If we are going to put forward something seriously it is critical that we recognize parents who are willing to adopt. Not everybody is capable of adopting or of seeing those children through all the years of adoption. It is not always easy. These families are different.
I was just talking to a woman today who has adopted three children. It was an international adoption. It is difficult for families to adopt a child who may come from a wartorn country and has been traumatized. Adopting families do not know the child's history or what life holds for them. I do not have to face those questions with my children but we are not willing to give people who adopt children from anywhere, who look after them, love them, care for them and do all the things that we would do for our own children, a leg up or a boost, even in this small way of recognizing the initial financial costs of an adoption.

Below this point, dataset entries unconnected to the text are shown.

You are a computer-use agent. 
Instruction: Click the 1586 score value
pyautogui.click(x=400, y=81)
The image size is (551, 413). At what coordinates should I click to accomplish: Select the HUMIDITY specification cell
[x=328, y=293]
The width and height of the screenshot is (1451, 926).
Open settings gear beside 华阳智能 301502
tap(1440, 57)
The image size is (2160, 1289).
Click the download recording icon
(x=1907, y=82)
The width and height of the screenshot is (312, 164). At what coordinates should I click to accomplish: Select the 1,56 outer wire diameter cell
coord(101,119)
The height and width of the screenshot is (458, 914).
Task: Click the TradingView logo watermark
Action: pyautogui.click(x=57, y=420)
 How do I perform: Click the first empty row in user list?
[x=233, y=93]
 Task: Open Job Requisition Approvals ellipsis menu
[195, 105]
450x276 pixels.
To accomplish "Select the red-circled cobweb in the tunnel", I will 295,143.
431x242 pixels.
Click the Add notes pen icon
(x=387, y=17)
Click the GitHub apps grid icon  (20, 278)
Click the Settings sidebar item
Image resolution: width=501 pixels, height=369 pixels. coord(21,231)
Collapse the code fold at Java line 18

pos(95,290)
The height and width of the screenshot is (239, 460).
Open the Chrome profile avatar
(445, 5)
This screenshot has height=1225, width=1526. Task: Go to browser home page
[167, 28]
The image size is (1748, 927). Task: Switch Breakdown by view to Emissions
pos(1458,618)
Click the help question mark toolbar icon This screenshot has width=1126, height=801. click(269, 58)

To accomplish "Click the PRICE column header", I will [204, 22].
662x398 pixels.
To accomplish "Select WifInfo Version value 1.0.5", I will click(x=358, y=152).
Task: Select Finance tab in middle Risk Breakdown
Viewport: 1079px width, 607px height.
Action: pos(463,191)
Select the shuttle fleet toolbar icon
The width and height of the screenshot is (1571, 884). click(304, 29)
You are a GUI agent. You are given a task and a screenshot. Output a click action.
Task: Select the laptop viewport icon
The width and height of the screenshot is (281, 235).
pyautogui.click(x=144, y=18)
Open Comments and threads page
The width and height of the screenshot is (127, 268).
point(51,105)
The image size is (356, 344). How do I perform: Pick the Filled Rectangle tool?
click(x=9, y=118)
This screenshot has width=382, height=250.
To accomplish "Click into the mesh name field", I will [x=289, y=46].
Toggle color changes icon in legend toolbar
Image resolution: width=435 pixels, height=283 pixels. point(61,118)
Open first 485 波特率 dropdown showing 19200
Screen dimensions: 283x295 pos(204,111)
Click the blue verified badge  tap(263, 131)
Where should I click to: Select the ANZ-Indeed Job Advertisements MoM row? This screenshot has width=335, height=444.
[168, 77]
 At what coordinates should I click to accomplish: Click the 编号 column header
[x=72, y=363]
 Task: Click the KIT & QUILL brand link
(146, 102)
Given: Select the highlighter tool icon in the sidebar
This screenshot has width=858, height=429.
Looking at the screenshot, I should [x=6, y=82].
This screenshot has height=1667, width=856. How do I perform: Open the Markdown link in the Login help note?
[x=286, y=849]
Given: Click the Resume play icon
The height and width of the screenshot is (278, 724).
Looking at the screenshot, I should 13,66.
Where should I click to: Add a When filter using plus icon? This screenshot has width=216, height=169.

In a lot of ways we can not ameliorate or lessen the psychological and emotional impact an adoption has on people. It is a gruelling test of their character. Anyone who does adopt should be applauded rather than penalized.
This is a private member's bill that is worthy of support by all MPs in the House. They should stand and say “Yes, we will support you in every way we can because your struggles are different than ours”. It would be another addition to our criteria as a family and there is just no way that what they do could ever be considered as just a self-serving personal expense because it is not self-serving. They have been serving other people for decades by including adoptive children in their families.